» EXTRAIT DU DOCUMENT:
——

Souvenirs d’un commissariat à N’Djamena, scénario d’une « colère de Dieu » à Abéché
Les premiers jours, l’affaire Arche de Zoé / Children Rescue, c’étaient quelques premières images à la télé, quelques lignes dans les journaux. De quoi imaginer, un scénario, peut-être complètement faux, mais qui me paraissait aussi crédible qu’un autre. De quoi me rappeler un bref passage dans un commissariat au Tchad (comme plaignant !).
Un scénario, du tsunami à la panique
Un tsunami raye une ville de la plaine, des Français devant leur télé, dont un pompier, le refusent. « Souvent l’engagement commence par un refus » (Bayrou). Ils s’engagent. Pour la veuve et l’orphelin. Il est plus facile d’aider l’orphelin.
Car face au malheur des orphelins dans ces pays dévastés, il y a le malheur des couples sans enfants dans notre pays au ventre plein. Ce double malheur est absurde.
Alors les pompiers décident de casser la muraille entre ces deux misères, de soigner l’une par l’autre.
Le tsunami a duré un instant, la guerre civile au Darfour dure des années. Il ne manque pas d’orphelins. Ni en France de couples prêts à adopter un enfant même noir, même déjà un peu âgé, même né musulman, même sans papiers. De couples prêts à braver le désordre du monde.

——

» DONNÉES EXTRAITES:

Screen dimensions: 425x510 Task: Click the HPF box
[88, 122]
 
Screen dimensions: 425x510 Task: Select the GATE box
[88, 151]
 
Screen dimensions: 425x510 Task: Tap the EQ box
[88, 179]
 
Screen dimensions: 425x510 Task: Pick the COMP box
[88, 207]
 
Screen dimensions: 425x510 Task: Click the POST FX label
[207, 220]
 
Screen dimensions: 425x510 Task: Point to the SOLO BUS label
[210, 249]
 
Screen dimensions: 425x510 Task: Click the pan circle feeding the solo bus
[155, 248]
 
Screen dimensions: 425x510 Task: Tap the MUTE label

——

» ÉNONCÉ 1: Recopiez le passage du texte sur l'affaire Arche de Zoé qui commence par "Un scénario, du" et va jusqu'à "désordre du monde.", en remplaçant "tsunami" par "séisme".
» ÉNONCÉ 2: D'après le texte sur l'affaire Arche de Zoé, dans quelle ville se trouvait le commissariat où la personne qui écrit est passée comme plaignant ?
Les items viennent d'une autre source que le texte sur l'affaire Arche de Zoé.

» RÉPONSE ATTENDUE 1:
Un scénario, du séisme à la panique
Un séisme raye une ville de la plaine, des Français devant leur télé, dont un pompier, le refusent. « Souvent l’engagement commence par un refus » (Bayrou). Ils s’engagent. Pour la veuve et l’orphelin. Il est plus facile d’aider l’orphelin.
Car face au malheur des orphelins dans ces pays dévastés, il y a le malheur des couples sans enfants dans notre pays au ventre plein. Ce double malheur est absurde.
Alors les pompiers décident de casser la muraille entre ces deux misères, de soigner l’une par l’autre.
Le séisme a duré un instant, la guerre civile au Darfour dure des années. Il ne manque pas d’orphelins. Ni en France de couples prêts à adopter un enfant même noir, même déjà un peu âgé, même né musulman, même sans papiers. De couples prêts à braver le désordre du monde.

» RÉPONSE ATTENDUE 2: À N'Djamena, au Tchad.